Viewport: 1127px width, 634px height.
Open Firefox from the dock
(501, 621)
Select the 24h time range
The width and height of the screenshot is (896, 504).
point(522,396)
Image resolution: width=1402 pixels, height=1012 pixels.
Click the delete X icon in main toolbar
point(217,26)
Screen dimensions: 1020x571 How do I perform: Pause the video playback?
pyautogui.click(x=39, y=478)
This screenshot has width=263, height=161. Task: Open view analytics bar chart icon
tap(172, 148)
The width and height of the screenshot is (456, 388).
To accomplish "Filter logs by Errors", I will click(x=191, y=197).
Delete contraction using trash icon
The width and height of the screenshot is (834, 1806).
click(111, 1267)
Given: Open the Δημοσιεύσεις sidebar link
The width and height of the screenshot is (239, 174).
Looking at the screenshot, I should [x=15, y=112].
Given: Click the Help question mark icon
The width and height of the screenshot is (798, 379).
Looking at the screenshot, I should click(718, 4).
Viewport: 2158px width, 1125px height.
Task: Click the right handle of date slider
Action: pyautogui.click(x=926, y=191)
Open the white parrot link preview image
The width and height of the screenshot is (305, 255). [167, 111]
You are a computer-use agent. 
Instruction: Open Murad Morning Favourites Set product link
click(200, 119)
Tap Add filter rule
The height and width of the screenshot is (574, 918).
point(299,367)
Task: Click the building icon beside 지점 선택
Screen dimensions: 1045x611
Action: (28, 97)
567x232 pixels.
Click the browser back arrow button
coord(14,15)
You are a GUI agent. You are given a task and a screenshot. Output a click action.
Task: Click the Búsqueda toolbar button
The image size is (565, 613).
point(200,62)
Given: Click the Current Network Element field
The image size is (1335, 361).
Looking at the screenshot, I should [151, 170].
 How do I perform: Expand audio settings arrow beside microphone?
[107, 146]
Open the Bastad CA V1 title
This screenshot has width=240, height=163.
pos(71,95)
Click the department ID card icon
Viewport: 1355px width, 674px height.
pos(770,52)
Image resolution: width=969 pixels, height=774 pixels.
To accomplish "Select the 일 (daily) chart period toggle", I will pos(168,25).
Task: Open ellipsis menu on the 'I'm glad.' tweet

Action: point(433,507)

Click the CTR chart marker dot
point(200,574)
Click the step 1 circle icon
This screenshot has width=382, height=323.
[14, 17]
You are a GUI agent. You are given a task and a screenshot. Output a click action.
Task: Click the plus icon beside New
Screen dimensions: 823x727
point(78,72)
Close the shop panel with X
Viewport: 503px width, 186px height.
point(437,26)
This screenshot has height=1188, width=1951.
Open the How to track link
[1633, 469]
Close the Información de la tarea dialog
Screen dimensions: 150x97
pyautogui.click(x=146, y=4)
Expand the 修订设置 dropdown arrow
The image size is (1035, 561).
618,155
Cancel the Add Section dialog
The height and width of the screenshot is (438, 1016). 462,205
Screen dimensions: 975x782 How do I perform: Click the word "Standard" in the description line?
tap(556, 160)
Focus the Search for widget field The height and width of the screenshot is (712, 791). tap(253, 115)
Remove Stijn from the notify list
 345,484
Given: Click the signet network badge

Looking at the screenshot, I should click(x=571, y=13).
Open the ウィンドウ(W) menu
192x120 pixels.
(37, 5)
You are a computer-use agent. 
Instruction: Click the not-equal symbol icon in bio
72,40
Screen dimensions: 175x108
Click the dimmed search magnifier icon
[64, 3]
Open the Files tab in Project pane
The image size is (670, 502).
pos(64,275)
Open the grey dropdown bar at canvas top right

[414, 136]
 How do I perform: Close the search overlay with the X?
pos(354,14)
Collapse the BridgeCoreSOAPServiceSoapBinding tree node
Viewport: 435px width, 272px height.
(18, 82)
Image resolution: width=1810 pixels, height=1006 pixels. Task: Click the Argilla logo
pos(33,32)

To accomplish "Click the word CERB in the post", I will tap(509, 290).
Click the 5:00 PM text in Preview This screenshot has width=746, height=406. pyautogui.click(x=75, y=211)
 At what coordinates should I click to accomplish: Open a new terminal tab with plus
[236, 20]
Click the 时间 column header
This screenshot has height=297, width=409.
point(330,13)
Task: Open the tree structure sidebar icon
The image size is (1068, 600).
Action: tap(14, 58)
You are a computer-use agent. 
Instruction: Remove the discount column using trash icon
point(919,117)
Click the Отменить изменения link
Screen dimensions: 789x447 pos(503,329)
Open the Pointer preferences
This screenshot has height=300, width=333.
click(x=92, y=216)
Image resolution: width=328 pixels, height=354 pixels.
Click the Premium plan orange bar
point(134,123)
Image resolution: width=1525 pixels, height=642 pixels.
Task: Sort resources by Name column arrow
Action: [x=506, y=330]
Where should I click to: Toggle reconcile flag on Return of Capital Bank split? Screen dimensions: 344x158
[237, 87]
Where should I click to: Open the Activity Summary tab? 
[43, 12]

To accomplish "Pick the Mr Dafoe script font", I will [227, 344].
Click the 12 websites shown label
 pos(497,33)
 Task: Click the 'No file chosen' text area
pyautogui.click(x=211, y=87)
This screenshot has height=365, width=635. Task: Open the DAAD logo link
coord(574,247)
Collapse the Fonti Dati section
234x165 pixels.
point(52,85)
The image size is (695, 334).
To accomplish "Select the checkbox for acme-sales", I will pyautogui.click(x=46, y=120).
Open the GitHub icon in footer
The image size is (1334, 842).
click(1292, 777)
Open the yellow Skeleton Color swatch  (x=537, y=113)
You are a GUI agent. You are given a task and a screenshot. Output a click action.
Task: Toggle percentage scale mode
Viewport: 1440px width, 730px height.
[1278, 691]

* * *

> **What the task requires**:
Can you copy the rows word for word, beginning with the line that contains "Given: Click the Help question mark icon" and continuing through the line that contains "Action: pyautogui.click(x=926, y=191)"?

> **Output for this exercise**:
Given: Click the Help question mark icon
The width and height of the screenshot is (798, 379).
Looking at the screenshot, I should click(718, 4).
Viewport: 2158px width, 1125px height.
Task: Click the right handle of date slider
Action: pyautogui.click(x=926, y=191)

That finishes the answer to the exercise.